STATED PROBLEM: Give as a JSON list of strings the lines of the items starting at the line containing "Click the $:/tags/Stylesheet tag pill" and ending at the line containing "Action: pos(97,56)", one string per line, with blank lines omitted.

INFORMATION PROVIDED:

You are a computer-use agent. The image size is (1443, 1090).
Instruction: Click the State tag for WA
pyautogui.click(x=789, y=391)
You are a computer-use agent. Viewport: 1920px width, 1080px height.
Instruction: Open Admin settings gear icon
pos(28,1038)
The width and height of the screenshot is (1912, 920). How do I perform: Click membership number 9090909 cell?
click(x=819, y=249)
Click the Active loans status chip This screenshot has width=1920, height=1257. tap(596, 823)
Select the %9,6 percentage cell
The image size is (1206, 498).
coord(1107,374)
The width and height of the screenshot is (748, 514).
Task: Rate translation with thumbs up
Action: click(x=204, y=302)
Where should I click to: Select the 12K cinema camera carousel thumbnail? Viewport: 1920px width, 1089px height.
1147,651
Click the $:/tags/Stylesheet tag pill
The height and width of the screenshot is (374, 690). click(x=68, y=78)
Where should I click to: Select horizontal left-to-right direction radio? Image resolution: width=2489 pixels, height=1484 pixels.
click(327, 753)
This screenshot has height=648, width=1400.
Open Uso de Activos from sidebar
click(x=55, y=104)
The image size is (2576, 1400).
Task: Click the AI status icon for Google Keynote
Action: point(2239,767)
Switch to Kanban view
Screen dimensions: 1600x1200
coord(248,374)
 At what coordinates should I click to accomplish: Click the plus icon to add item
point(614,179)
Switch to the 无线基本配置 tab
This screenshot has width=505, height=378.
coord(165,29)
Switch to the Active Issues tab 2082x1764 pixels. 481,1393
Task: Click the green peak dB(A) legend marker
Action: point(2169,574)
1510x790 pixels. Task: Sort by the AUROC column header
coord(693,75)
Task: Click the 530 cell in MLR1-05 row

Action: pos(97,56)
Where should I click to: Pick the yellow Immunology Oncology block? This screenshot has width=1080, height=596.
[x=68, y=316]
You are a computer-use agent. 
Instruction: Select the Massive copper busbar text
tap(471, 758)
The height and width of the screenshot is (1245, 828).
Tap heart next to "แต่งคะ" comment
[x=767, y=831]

REPLY:
[
  "Click the $:/tags/Stylesheet tag pill",
  "The height and width of the screenshot is (374, 690). click(x=68, y=78)",
  "Where should I click to: Select horizontal left-to-right direction radio? Image resolution: width=2489 pixels, height=1484 pixels.",
  "click(327, 753)",
  "This screenshot has height=648, width=1400.",
  "Open Uso de Activos from sidebar",
  "click(x=55, y=104)",
  "The image size is (2576, 1400).",
  "Task: Click the AI status icon for Google Keynote",
  "Action: point(2239,767)",
  "Switch to Kanban view",
  "Screen dimensions: 1600x1200",
  "coord(248,374)",
  " At what coordinates should I click to accomplish: Click the plus icon to add item",
  "point(614,179)",
  "Switch to the 无线基本配置 tab",
  "This screenshot has width=505, height=378.",
  "coord(165,29)",
  "Switch to the Active Issues tab 2082x1764 pixels. 481,1393",
  "Task: Click the green peak dB(A) legend marker",
  "Action: point(2169,574)",
  "1510x790 pixels. Task: Sort by the AUROC column header",
  "coord(693,75)",
  "Task: Click the 530 cell in MLR1-05 row",
  "Action: pos(97,56)"
]